TCP is "Connection-Based" which means it has reliability built in, in the form of sequence numbers. So, for example, I send you an image over TCP but, 1/4 of the packets get dropped. Since we have a connection based protocol with sequence numbers, your computer will know that you are missing that data and therefore request that data from me in order to have data integrity. This is slower but, much more secure. Also, in order to spoof TCP/IP packets, you have to catch that sequence number and send a malicious packet. Without a man in the middle, that is almost impossible!
UDP is a "Connetionless" protocol, meaning it just sends the data and forgets. There is no data reliability or integrity, but it's faster and more efficient for some applications.
In practice, TCP is easier to police in a firewalled network: Traffic pertaining to externally vs internally established connections, and thus client vs server roles, can be clearly distinguished and handled by separate policy. For example, you can trivially ensure hosts on a protected network can access an external web server but will not be able to act as a web server to outside clients. For UDP services (for example DNS), enforcing such policies requires far more intelligence and guesswork, since you have to take information above and below the transport layer into account.
TCP is not "more secure" than UDP:
UDP is just a thin layer on top of the IP packets, whereas TCP has complex - and standard - additional mechanisms, which are part of the Operating Systems.
Worth taking a look at the QUIC project, to find out more about TCP/UDP differences, and why Google did create its own secured HTTP/2 transport layer over UDP instead of TCP.
Let's quote https://www.chromium.org/quic :
Key advantages of QUIC over TCP+TLS+HTTP2 include:
- Connection establishment latency
- Improved congestion control
- Multiplexing without head-of-line blocking
- Forward error correction
- Connection migration
Let's set some pros/cons from security prospective for each and see:
UDP
TCP
Currently, TCP is not more secure than UDP. TCP is more reliable than UDP because TCP can detect and retransmit error packets.

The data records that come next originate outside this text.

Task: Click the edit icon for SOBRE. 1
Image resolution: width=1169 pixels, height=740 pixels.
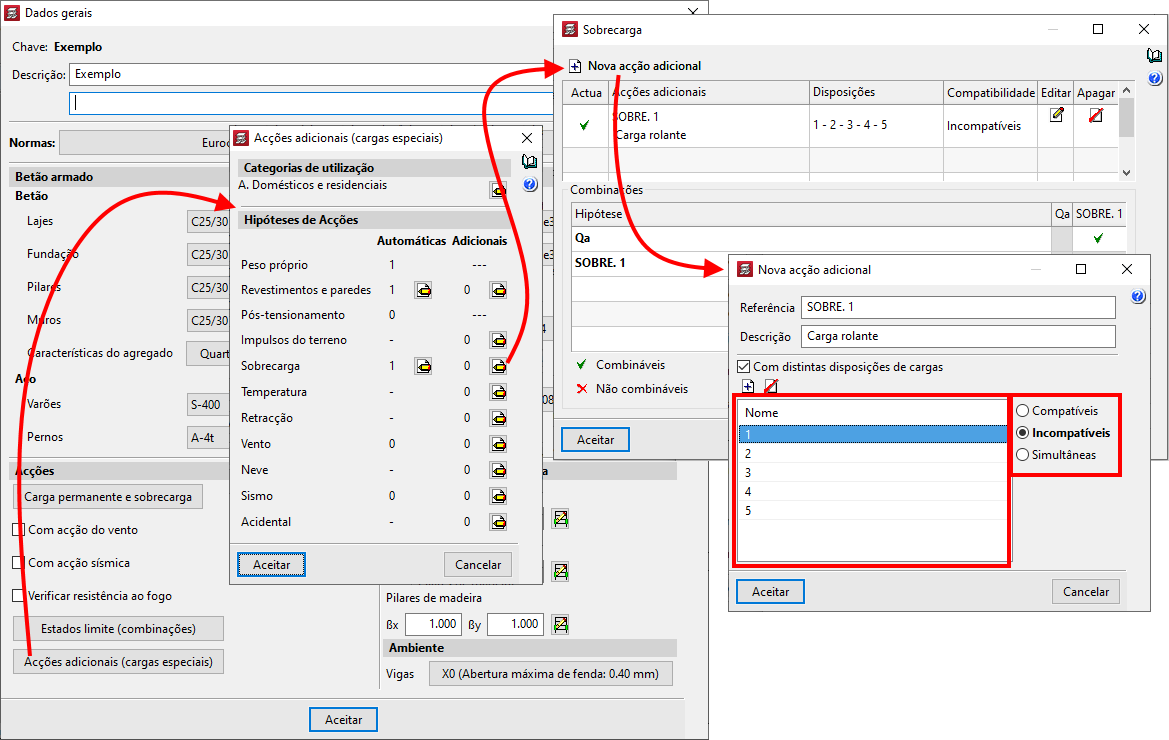Action: coord(1056,115)
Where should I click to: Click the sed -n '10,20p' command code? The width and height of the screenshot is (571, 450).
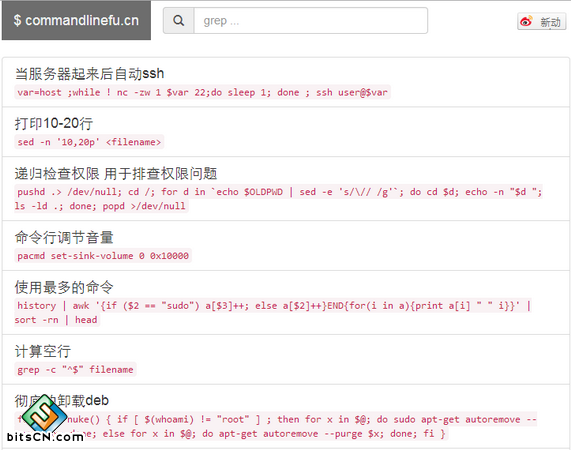coord(89,142)
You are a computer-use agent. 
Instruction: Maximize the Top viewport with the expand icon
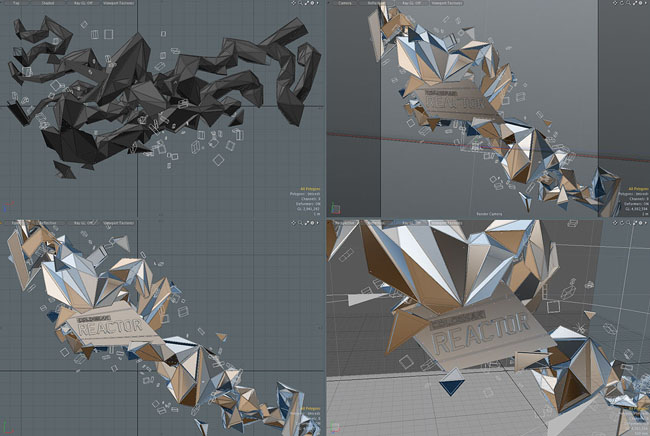(306, 3)
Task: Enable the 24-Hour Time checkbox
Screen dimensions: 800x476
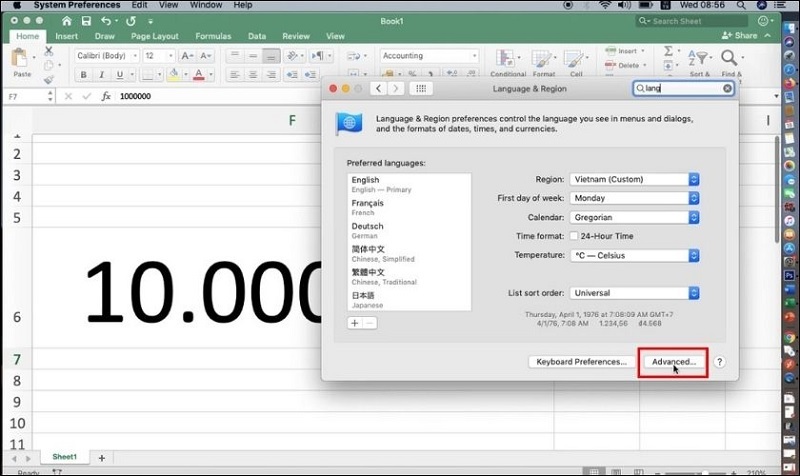Action: tap(574, 236)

If one wishes to have secure data transmission, then you are looking at using some format encryption such as TLS or IPSec.
TCP has a concept of a connection, UDP doesn’t. However the connection concept is both a strength and weakness from a security standpoint. The main security strength of the connection is that it is standardized, the application developer, networking gear and firewalls can all rely on a fixed method for, establishing the connection, handling packet fragmentation, retransmission and so on. Additionally the connection concept makes it easier to build additional layers of security on top, for example SSL.
However a TCP connection doesn’t provide much protection from an attack that directly targets the transport layer, for example a SYN flood attack. With UDP you could theoretically authenticate every single packet to mitigate some of these risks.
Therefore I would argue that UDP is “theoretically” more secure than TCP, however we live in a world where security is not perfect, so theoretical strength is somewhat meaningless. In the real world it is possible to find examples both ways - where one protocol has failed in a way that the other would not have been vulnerable to.
In summary, I don’t think there is an answer to which protocol is more “secure” you need to qualify your question with what threats you are concerned about and how much and how long you are willing to spend to mitigate them. If it’s all threats and you have an infinite about of time and money, then my theoretical answer holds.